🤖 AI Summary
To address the trade-off between image quality and radiation safety in low-dose CT imaging, as well as the challenges of unknown degradation processes and limited training data in CT super-resolution, this work pioneers the adaptation of Stable Diffusion to blind super-resolution. We propose a degradation-aware learnable CT degradation modeling mechanism, integrated with CLIP-driven visual-linguistic description generation and a dual-condition (low-resolution image + text) controllable diffusion sampling strategy. This multimodal conditional denoising diffusion framework achieves state-of-the-art performance across multiple CT datasets—improving PSNR by 2.1 dB and SSIM by 0.032—while enabling sub-mGy low-dose reconstruction. Our approach establishes a novel paradigm for clinically safe, high-fidelity CT imaging.
📝 Abstract
High-resolution computed tomography (CT) imaging is essential for medical diagnosis but requires increased radiation exposure, creating a critical trade-off between image quality and patient safety.
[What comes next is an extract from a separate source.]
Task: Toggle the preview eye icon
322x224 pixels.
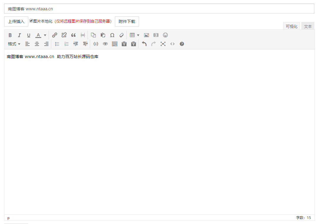Action: [105, 44]
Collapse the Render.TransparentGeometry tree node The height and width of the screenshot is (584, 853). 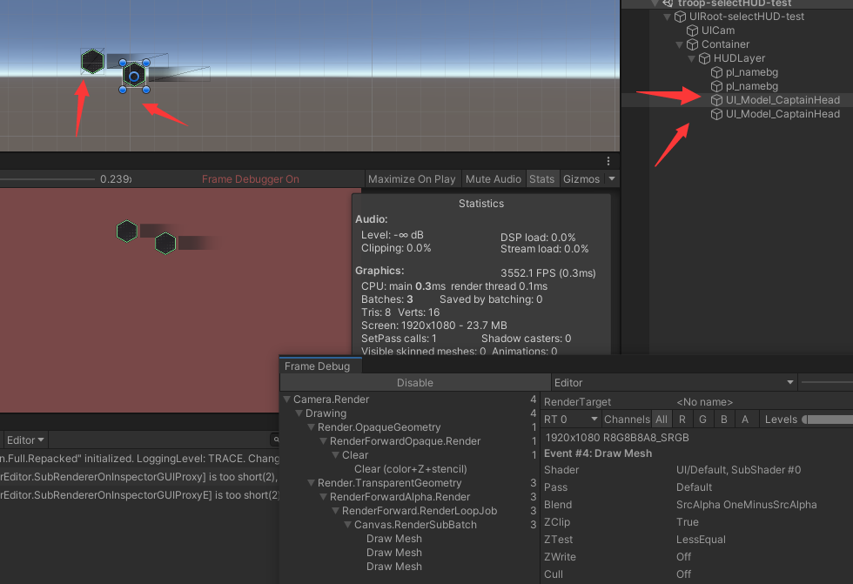pyautogui.click(x=312, y=483)
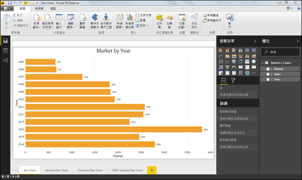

While deep learning methods have shown promise in CT super-resolution, they face challenges with complex degradations and limited medical training data. Meanwhile, large-scale pre-trained diffusion models, particularly Stable Diffusion, have demonstrated remarkable capabilities in synthesizing fine details across various vision tasks. Motivated by this, we propose a novel framework that adapts Stable Diffusion for CT blind super-resolution. We employ a practical degradation model to synthesize realistic low-quality images and leverage a pre-trained vision-language model to generate corresponding descriptions. Subsequently, we perform super-resolution using Stable Diffusion with a specialized controlling strategy, conditioned on both low-resolution inputs and the generated text descriptions. Extensive experiments show that our method outperforms existing approaches, demonstrating its potential for achieving high-quality CT imaging at reduced radiation doses. Our code will be made publicly available.